For the well-read red

December 15, 2016

Some of's regular contributors offer their suggestions for reading and viewing over the holiday--and some gift ideas for the red on your list.

Danny Katch

TWO SWEEPING novels about the African American experience that came out this year couldn't be more different.

The Underground Railroad by Colson Whitehead is a brilliantly original historical account of slavery that follows Cora as she escapes a Georgia plantation and slowly makes her way north via the famous network that gives the book its title, which in this book isn't just a metaphor.

Along the way, Cora is forced to disembark from the railroad in different states, and the story takes the form of an antebellum Odyssey, with each state presenting a different horror of American racism and slavery.

Whitehead doesn't spare any of the grotesque details of the daily violence visited upon both enslaves and free Blacks, but The Underground Railroad is also a tribute to the collective struggle of African Americans to live against all odds in a country that is terrified of their freedom and humanity.

Early in the story, Cora asks who made the railroad, and the conductor's answer--"Who do you think made it? Who made everything?"--could be interpreted either as Black people or God. In either case, the railroad and everything it represents is a miracle of Black struggle and survival.
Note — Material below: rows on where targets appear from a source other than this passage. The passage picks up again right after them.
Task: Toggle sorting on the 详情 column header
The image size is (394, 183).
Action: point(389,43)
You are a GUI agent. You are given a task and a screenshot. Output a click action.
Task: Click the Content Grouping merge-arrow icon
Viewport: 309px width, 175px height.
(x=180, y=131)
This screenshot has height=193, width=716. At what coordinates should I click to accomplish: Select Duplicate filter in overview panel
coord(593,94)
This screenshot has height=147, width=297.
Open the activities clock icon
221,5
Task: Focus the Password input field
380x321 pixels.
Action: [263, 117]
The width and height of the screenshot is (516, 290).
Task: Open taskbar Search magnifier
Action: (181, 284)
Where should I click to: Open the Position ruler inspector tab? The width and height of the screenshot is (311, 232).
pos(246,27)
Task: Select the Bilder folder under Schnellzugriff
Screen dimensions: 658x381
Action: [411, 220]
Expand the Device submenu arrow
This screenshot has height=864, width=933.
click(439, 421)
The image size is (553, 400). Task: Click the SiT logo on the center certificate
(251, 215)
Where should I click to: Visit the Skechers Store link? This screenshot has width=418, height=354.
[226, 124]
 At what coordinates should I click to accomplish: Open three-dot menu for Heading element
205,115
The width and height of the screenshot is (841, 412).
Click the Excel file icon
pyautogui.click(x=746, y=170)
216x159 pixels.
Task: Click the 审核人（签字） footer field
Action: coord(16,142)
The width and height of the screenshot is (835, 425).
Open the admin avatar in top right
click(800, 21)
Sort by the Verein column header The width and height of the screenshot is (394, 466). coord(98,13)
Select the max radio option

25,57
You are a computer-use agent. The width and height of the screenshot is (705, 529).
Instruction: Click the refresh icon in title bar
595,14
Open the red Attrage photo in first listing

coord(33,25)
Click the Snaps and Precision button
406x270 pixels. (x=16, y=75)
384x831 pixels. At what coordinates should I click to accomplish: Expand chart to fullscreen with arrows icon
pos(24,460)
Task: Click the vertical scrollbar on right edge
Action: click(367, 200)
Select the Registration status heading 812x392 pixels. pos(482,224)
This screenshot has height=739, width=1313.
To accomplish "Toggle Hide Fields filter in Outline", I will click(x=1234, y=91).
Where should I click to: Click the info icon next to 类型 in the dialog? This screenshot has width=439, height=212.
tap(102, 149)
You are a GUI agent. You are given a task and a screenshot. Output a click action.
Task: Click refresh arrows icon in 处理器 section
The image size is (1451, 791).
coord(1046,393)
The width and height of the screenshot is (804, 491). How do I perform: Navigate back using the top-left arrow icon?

Hari Kondabolu performs stand-up
Hari Kondabolu performs stand-up

There isn't anything so divine or high-minded in Paul Beatty's The Sellout, an acidic satire of...uh, everything.

It's your typical story of Boy gets raised by psychotic single father using Boy as a test subject in his Black nationalist sociological experiments, Boy's Los Angeles farming ghetto (that's not a typo) is literally wiped off the map by gentrification, Boy sues Supreme Court for the right to own slaves and re-segregate public schools.

Every page of The Sellout is packed with jokes that range from bitterly funny to funnily bitter. At the National Zoo in D.C., a woman makes a racist joke before she notices the narrator, and then digs herself deeper by saying, "Some of my best friends are monkeys."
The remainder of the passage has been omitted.